Exercise objective >>
Filter the records down to the lines that hold the word "overzicht", and copy each of those lines.

Saved data entries >>
-- -- --

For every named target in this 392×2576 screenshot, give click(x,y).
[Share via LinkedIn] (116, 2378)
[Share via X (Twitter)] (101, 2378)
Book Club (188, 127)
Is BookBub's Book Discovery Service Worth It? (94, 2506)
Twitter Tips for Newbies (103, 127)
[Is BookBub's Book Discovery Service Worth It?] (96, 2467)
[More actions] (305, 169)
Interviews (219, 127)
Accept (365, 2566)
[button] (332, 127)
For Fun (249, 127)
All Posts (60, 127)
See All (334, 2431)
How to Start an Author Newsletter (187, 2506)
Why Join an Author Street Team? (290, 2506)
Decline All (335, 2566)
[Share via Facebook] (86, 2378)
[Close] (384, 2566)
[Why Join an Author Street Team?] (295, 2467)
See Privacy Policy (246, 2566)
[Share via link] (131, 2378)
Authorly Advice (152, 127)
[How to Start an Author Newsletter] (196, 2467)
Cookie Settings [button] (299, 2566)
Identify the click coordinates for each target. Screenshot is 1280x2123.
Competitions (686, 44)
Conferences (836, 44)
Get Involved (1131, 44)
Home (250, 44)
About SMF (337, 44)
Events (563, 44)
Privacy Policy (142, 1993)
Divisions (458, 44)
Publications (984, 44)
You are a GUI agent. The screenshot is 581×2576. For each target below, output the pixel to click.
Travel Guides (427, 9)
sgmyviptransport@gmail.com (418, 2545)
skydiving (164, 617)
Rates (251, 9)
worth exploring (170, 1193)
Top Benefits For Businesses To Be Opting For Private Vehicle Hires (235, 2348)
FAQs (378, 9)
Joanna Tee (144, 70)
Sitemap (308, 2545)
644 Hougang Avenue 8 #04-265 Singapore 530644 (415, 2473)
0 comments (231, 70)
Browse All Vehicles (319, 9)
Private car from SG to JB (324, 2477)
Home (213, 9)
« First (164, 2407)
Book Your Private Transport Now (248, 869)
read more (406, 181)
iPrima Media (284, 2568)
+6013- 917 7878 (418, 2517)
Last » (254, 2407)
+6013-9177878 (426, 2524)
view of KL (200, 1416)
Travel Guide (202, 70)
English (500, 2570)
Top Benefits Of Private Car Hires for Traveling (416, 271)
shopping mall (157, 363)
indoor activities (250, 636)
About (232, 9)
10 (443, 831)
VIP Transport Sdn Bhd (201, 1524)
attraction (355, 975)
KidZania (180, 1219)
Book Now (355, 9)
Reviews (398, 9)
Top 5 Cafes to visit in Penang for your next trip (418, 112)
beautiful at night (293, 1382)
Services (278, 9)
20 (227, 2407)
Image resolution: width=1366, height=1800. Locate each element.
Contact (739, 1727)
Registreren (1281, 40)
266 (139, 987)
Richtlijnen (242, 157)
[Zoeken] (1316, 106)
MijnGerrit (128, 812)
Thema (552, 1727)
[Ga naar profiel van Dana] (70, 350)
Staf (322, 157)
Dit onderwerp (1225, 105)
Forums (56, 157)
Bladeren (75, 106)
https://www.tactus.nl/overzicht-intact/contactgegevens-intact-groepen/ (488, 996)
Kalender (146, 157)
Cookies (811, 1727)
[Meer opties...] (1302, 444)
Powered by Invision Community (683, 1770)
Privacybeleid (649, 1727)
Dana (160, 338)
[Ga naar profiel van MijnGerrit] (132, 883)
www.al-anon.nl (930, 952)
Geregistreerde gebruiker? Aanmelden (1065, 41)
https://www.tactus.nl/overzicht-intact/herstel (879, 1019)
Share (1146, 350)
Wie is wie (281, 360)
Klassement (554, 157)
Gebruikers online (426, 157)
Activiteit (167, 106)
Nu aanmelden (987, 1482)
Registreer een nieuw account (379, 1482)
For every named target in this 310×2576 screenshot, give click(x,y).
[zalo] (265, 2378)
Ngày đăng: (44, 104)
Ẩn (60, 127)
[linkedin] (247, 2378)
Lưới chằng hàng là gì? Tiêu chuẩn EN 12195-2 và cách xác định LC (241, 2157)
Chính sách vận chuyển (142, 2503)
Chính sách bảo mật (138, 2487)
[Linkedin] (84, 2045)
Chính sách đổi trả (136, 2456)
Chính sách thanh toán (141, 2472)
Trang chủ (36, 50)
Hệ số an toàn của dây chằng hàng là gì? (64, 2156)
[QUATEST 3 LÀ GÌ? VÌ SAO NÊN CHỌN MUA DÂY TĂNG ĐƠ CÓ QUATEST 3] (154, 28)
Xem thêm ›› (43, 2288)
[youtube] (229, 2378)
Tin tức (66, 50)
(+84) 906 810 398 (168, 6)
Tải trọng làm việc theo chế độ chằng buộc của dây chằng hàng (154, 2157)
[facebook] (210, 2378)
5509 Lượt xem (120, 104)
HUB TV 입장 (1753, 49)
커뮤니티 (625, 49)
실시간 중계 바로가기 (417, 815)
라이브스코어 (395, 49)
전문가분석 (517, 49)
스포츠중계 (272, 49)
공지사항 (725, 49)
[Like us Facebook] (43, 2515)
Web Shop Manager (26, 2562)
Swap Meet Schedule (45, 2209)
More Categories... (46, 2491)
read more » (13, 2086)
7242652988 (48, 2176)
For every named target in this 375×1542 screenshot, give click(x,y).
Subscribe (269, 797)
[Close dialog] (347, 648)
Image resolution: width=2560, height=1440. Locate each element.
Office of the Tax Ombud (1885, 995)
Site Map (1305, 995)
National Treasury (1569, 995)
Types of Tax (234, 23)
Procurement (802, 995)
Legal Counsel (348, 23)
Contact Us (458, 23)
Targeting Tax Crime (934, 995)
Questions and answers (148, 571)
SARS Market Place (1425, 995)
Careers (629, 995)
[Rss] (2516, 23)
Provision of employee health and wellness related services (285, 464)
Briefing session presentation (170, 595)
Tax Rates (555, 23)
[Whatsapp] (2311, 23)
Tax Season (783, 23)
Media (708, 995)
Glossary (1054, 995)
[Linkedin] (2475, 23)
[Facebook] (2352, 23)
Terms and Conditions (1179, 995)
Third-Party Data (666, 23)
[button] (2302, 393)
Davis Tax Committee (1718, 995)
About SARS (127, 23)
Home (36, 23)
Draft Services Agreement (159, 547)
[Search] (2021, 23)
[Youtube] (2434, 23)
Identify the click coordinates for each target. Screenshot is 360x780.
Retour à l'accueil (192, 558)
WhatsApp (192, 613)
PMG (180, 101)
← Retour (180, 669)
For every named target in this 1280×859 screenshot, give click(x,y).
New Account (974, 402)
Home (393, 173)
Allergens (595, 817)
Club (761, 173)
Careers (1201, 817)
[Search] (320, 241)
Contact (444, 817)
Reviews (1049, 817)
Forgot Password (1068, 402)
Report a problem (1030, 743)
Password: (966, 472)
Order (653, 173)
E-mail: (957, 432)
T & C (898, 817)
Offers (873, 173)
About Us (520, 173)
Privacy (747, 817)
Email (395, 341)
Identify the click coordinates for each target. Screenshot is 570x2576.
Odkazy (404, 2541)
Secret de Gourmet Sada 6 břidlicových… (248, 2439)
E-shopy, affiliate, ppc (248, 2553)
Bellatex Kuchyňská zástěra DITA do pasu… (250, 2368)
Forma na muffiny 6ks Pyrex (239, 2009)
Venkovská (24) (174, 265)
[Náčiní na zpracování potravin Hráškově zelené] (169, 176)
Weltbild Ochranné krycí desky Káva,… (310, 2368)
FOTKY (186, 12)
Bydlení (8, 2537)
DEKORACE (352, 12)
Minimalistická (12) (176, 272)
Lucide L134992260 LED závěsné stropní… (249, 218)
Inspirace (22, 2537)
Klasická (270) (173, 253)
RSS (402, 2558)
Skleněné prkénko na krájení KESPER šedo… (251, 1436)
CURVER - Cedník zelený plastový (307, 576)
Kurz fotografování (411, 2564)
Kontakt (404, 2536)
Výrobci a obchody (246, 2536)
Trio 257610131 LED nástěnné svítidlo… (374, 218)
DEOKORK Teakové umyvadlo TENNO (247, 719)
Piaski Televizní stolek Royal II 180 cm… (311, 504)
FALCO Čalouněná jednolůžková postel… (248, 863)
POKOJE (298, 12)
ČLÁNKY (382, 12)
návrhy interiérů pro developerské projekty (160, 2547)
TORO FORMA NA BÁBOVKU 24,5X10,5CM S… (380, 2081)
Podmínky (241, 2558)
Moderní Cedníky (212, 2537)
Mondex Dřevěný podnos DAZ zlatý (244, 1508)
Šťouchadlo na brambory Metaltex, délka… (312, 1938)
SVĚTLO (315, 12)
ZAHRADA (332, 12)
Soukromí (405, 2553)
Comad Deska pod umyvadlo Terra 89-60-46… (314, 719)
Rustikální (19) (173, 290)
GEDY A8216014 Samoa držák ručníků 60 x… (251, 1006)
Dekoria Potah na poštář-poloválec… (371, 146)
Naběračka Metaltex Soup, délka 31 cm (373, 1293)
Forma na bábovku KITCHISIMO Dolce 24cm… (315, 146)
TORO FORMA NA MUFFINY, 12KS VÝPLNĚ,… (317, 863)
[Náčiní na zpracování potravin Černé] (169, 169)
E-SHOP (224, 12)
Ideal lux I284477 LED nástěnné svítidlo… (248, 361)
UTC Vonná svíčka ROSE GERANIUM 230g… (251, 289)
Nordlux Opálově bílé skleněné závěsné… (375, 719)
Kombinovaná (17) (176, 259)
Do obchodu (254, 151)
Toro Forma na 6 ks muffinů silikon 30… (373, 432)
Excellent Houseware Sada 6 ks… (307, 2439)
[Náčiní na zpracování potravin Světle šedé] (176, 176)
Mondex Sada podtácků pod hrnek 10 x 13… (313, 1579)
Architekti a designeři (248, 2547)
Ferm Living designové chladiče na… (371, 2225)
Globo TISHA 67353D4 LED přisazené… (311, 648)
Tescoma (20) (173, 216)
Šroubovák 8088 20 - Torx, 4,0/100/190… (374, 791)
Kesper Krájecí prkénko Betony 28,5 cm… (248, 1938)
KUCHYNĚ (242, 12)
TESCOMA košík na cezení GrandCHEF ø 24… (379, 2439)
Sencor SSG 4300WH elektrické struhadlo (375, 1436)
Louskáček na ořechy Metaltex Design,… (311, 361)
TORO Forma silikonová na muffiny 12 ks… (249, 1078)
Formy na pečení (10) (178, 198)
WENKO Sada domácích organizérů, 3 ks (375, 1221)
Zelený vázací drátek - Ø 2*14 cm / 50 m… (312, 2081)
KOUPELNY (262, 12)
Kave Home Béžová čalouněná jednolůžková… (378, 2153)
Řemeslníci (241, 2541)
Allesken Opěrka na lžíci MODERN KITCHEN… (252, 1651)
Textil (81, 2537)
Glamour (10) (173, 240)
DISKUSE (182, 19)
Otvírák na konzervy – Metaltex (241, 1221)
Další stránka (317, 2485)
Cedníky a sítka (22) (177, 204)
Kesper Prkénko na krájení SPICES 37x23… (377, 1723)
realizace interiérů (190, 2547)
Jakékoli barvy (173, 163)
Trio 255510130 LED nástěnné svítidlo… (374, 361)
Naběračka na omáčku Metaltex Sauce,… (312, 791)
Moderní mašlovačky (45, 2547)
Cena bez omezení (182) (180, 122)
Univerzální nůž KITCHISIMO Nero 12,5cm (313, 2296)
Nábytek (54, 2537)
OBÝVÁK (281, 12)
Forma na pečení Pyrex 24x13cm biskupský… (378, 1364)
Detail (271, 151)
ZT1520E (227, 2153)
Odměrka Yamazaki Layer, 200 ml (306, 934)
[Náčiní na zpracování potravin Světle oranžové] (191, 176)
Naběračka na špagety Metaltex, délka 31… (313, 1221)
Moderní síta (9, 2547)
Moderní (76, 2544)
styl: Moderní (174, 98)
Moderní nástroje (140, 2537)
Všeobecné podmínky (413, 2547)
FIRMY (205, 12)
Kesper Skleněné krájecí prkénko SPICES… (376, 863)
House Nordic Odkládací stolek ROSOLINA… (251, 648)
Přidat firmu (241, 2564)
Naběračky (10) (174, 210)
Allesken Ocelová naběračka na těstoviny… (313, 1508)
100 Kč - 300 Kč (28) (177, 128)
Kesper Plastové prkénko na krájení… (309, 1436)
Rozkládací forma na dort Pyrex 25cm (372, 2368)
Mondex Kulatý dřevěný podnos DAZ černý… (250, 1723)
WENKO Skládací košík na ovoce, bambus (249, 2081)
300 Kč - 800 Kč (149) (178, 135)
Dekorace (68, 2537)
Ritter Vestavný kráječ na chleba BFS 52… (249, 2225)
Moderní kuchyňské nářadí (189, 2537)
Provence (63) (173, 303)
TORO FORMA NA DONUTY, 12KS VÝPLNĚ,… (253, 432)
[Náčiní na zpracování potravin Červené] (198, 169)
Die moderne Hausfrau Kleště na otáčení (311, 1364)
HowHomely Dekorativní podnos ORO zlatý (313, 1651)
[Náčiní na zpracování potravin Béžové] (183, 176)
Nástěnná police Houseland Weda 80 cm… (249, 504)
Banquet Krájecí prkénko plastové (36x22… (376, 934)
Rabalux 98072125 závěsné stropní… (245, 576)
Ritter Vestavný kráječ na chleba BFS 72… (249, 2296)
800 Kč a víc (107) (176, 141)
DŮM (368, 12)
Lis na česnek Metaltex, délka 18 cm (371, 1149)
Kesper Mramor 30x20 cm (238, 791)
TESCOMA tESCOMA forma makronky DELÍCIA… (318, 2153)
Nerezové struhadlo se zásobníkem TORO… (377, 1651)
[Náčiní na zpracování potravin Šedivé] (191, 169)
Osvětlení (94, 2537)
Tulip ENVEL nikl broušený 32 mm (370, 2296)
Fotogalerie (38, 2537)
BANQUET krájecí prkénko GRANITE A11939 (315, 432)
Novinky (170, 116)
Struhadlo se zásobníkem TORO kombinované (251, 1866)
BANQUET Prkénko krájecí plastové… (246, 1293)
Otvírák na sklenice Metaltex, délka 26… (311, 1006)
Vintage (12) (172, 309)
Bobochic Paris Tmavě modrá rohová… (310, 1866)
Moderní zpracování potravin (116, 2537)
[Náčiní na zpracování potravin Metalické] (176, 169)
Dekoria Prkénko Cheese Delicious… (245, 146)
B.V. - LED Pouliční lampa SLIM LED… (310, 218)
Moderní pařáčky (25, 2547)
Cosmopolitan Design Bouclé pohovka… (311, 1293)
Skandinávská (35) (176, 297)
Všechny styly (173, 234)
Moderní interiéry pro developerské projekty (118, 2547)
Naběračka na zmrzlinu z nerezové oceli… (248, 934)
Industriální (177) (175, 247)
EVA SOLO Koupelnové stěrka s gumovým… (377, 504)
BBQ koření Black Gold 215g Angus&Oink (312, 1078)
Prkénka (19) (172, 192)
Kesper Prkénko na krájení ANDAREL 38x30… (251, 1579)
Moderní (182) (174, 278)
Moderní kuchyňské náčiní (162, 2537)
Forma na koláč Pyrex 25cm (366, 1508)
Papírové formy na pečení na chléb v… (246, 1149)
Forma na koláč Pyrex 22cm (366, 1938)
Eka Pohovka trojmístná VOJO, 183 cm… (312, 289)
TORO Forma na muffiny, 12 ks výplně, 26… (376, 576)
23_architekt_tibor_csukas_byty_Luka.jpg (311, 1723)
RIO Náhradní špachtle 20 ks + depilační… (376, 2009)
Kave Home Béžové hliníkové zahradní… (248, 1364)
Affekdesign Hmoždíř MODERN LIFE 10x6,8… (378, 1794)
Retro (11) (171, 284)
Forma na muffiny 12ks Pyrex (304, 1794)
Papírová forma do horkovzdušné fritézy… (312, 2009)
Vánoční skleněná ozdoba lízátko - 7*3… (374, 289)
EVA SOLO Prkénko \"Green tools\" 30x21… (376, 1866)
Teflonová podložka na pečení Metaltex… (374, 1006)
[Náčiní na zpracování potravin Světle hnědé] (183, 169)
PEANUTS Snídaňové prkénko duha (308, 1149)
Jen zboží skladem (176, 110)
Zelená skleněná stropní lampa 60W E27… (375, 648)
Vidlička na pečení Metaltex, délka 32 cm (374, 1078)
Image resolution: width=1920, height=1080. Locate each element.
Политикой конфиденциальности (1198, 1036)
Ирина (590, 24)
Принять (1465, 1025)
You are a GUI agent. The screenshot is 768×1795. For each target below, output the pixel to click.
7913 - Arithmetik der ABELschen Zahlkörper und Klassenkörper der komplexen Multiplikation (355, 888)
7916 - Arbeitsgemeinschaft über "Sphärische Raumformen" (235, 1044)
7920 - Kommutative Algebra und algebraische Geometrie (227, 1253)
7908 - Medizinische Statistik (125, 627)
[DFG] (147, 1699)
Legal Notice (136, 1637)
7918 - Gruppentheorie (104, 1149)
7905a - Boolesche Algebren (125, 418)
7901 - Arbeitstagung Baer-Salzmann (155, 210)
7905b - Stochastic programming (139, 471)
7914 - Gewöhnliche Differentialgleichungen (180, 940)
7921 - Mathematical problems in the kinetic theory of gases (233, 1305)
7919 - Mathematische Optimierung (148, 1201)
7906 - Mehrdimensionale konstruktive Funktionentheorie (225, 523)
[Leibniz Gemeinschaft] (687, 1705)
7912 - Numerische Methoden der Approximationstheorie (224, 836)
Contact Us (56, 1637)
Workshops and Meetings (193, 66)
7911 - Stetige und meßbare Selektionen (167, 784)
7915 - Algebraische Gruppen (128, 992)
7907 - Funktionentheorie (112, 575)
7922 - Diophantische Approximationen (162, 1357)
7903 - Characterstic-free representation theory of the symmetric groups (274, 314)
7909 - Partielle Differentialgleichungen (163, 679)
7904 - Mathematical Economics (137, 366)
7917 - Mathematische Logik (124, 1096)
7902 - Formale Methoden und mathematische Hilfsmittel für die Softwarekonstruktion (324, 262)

-- -- --

Solved exercise >>
https://www.tactus.nl/overzicht-intact/contactgegevens-intact-groepen/ (488, 996)
https://www.tactus.nl/overzicht-intact/herstel (879, 1019)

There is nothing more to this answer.